= Task instructions =
Write out the entries word for word, starting at the line that contains "Given: Open WooCommerce" and ending with the last entry.

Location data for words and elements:
+++++
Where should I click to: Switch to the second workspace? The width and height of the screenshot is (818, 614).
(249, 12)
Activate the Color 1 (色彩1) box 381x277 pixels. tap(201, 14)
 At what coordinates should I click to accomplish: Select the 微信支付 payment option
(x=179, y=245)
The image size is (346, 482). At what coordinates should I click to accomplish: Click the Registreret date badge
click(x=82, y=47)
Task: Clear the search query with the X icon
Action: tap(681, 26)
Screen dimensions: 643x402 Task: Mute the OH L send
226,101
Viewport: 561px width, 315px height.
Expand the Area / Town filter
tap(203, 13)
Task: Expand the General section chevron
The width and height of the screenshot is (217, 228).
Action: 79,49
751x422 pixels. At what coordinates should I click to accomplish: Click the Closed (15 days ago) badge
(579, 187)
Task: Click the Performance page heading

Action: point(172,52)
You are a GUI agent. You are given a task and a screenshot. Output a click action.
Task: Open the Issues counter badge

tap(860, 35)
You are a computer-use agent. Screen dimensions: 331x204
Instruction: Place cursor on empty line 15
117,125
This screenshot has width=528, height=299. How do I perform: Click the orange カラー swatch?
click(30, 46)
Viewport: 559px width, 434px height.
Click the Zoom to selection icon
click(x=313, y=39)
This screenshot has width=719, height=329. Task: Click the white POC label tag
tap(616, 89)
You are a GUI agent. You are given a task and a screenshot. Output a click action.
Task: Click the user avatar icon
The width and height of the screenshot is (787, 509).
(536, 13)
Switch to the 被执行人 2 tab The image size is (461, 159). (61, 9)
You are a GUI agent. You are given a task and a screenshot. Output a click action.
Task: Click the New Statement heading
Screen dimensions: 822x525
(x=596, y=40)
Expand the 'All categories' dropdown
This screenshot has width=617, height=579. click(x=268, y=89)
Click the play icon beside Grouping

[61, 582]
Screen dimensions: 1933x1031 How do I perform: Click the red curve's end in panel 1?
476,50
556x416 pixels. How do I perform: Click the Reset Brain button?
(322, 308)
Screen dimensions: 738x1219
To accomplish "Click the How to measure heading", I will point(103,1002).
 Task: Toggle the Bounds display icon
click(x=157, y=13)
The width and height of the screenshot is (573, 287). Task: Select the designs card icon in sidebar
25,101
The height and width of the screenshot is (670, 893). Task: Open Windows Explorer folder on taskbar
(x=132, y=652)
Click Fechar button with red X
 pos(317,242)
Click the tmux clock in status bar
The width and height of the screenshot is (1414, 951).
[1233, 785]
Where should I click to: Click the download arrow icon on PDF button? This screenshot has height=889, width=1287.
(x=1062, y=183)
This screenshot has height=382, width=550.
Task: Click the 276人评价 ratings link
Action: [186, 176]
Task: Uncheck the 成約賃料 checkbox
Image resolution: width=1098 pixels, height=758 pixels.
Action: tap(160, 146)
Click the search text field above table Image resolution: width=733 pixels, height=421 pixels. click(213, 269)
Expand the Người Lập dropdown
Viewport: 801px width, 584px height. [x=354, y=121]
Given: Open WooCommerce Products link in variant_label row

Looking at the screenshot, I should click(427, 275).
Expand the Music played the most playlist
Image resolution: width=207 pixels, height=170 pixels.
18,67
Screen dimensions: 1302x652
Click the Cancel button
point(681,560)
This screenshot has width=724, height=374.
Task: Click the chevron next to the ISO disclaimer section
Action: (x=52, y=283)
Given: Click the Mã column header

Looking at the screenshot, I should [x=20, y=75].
+++++
= Result of the exercise =
Given: Open WooCommerce Products link in variant_label row

Looking at the screenshot, I should click(427, 275).
Expand the Music played the most playlist
Image resolution: width=207 pixels, height=170 pixels.
18,67
Screen dimensions: 1302x652
Click the Cancel button
point(681,560)
This screenshot has width=724, height=374.
Task: Click the chevron next to the ISO disclaimer section
Action: (x=52, y=283)
Given: Click the Mã column header

Looking at the screenshot, I should [x=20, y=75].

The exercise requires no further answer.